EXERCISE AIM ▸ Swap "screenshot" for "screen capture" everywhere in the items below and write the items out again with no other change. Omit the pictures from your answer.

----------

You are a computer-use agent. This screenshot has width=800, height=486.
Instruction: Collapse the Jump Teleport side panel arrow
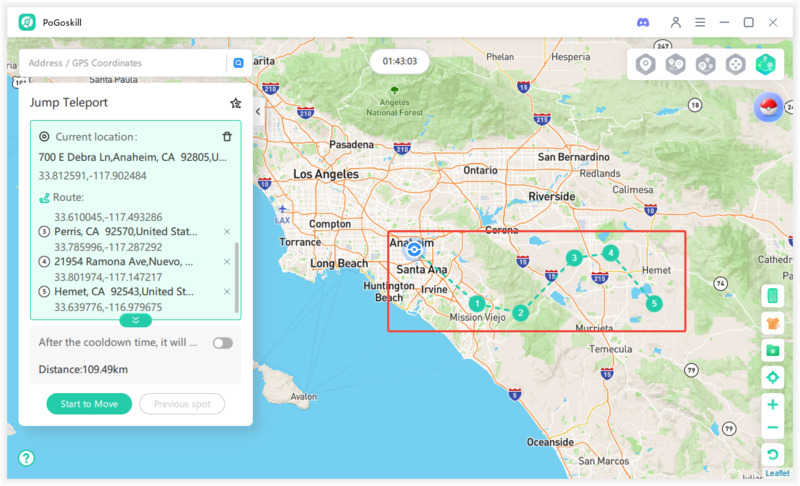258,112
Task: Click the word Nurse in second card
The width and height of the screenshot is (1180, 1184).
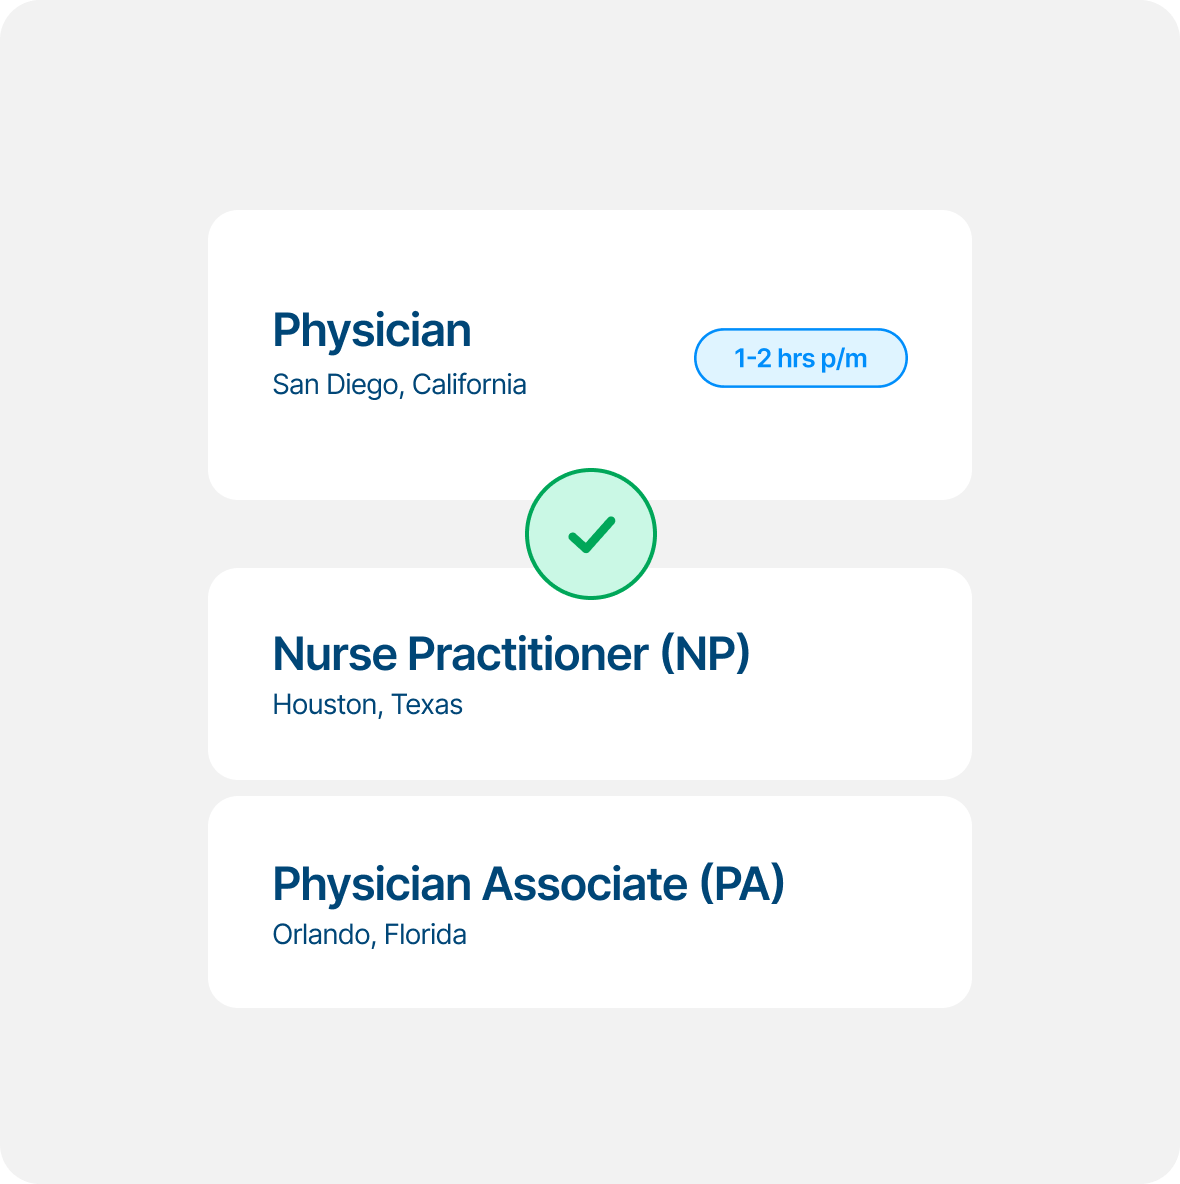Action: pyautogui.click(x=335, y=654)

----------

FULL ANSWER ▸
You are a computer-use agent. This screen capture has width=800, height=486.
Instruction: Collapse the Jump Teleport side panel arrow
258,112
Task: Click the word Nurse in second card
The width and height of the screen capture is (1180, 1184).
Action: pyautogui.click(x=335, y=654)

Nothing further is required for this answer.